| DOCUMENT PASSAGE |
>>

Book Review: Provenance

ProvenanceProvenance by Ann Leckie
This book has a much lighter feel than the Ancillary Justice books. It starts out with Ingray, a young foster-daughter of an important politician trying to do something daring and risky in order to win her mother’s favor. Pretty soon there’s mistaken identity, a murder mystery, stolen artifacts, secret romances, sibling rivalry, interplanetary politics and a little bit of coming-of-age drama.

There were things I liked about this book. I liked that the Hwae were so obsessed with vestiges and all the other peoples thought of them as ridiculous. It kind of highlights the whole idea of people being obsessed with “things” and authenticating the provenance of the things and whether it matters or not. I also liked the mechs, the idea that learning to pilot mechs was a crucial skill that may or may not have bearing on a murder mystery. I also liked the interpersonal conflict set up by the demanding mother who plays her children off on one another.

Some of the other relationships felt a little off. Captain Uisine seemed to place a lot more faith in Ingray’s ability to come up with a brilliant plan than I did, which seemed out of character since Uisine was set up as a very clever person. Garal Ket/Palad Budhrakain could have been the most interesting character in the book, but Leckie didn’t focus on him as much as she did on Ingray. The relationship between Zat and the other archaeologist didn’t much make sense to me at all. I get that it was set up as “they’re alien; don’t try to understand them” but they weren’t really alien, they were humans, and I did want to understand.

<<

| EXERCISE TASK 1 |
Copy the listing word for word, starting at the line that contains "Task: Click the back navigation arrow" and continuing through the end of the listing. Omit the pictures.
The book review and the listing come from unrelated sources.

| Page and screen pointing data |
>>

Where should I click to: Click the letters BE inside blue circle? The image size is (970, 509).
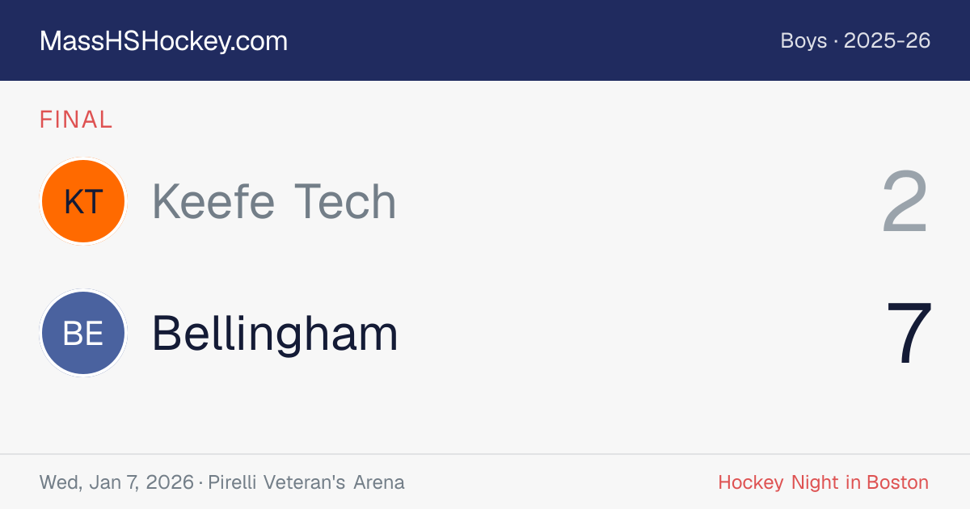(83, 333)
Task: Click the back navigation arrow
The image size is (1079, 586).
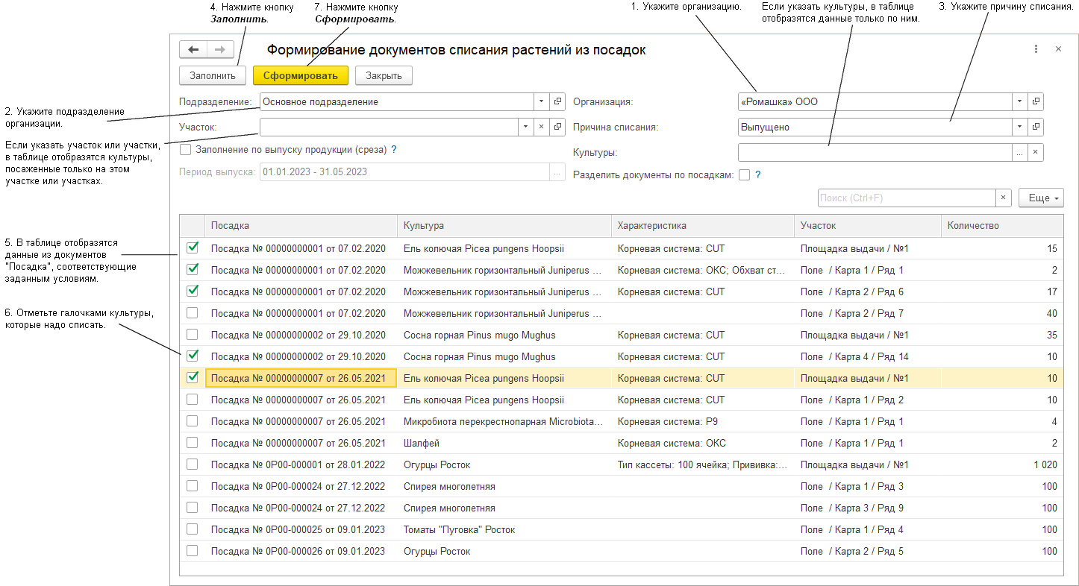Action: coord(193,50)
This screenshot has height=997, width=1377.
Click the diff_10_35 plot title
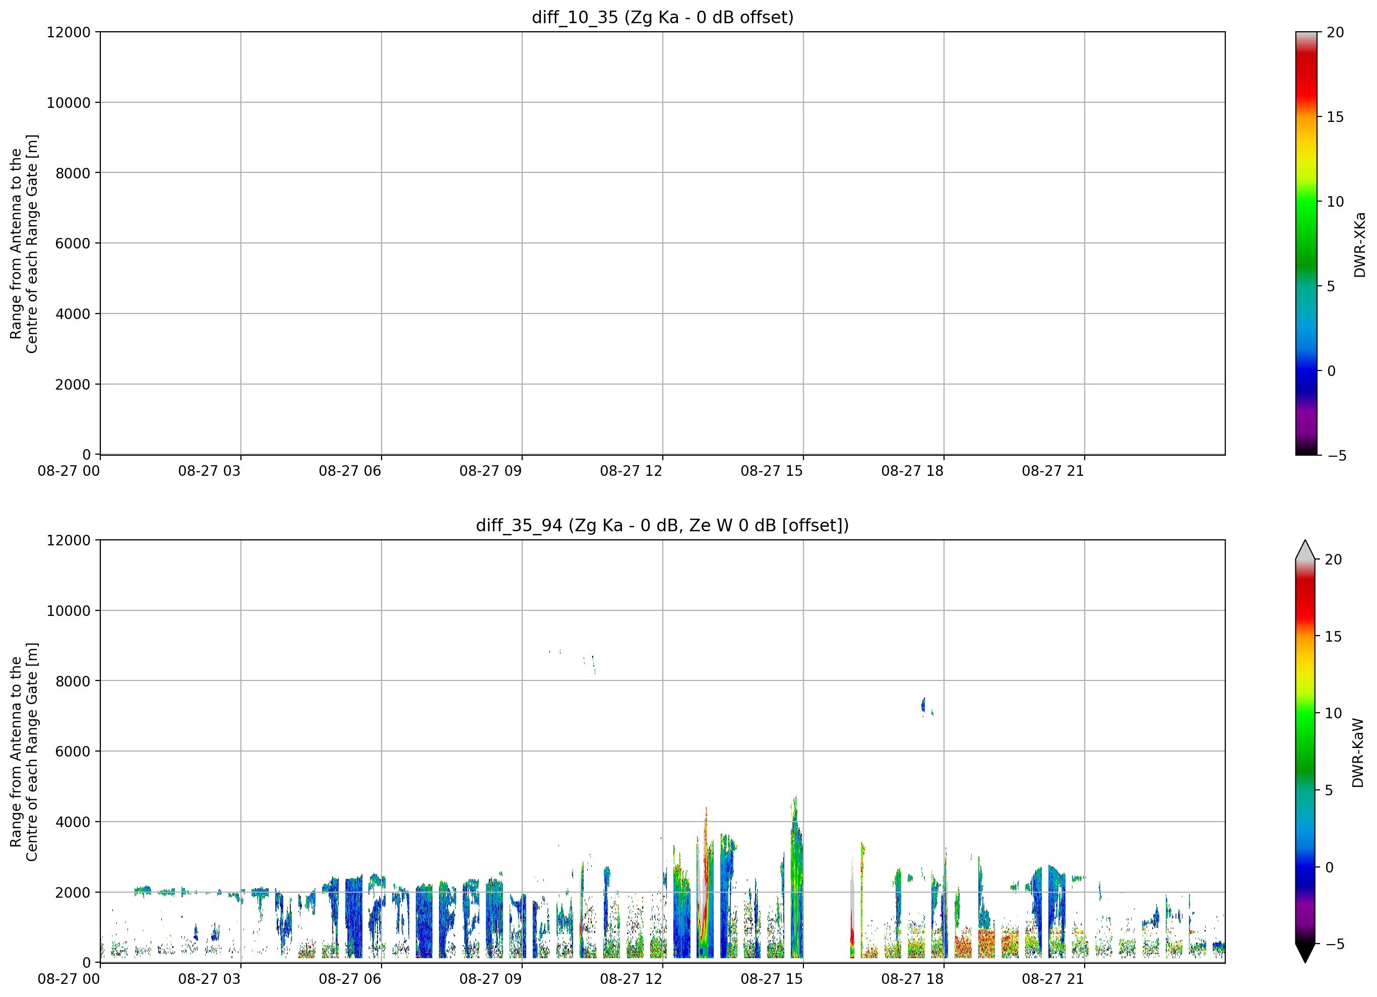662,17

<<

| EXERCISE TASK 2 |
In the book review, what is Ingray trying to win by doing something daring and risky?

| EXERCISE ANSWER 1 |
Task: Click the back navigation arrow
The image size is (1079, 586).
Action: coord(193,50)
This screenshot has height=997, width=1377.
Click the diff_10_35 plot title
662,17

| EXERCISE ANSWER 2 |
Her mother's favor.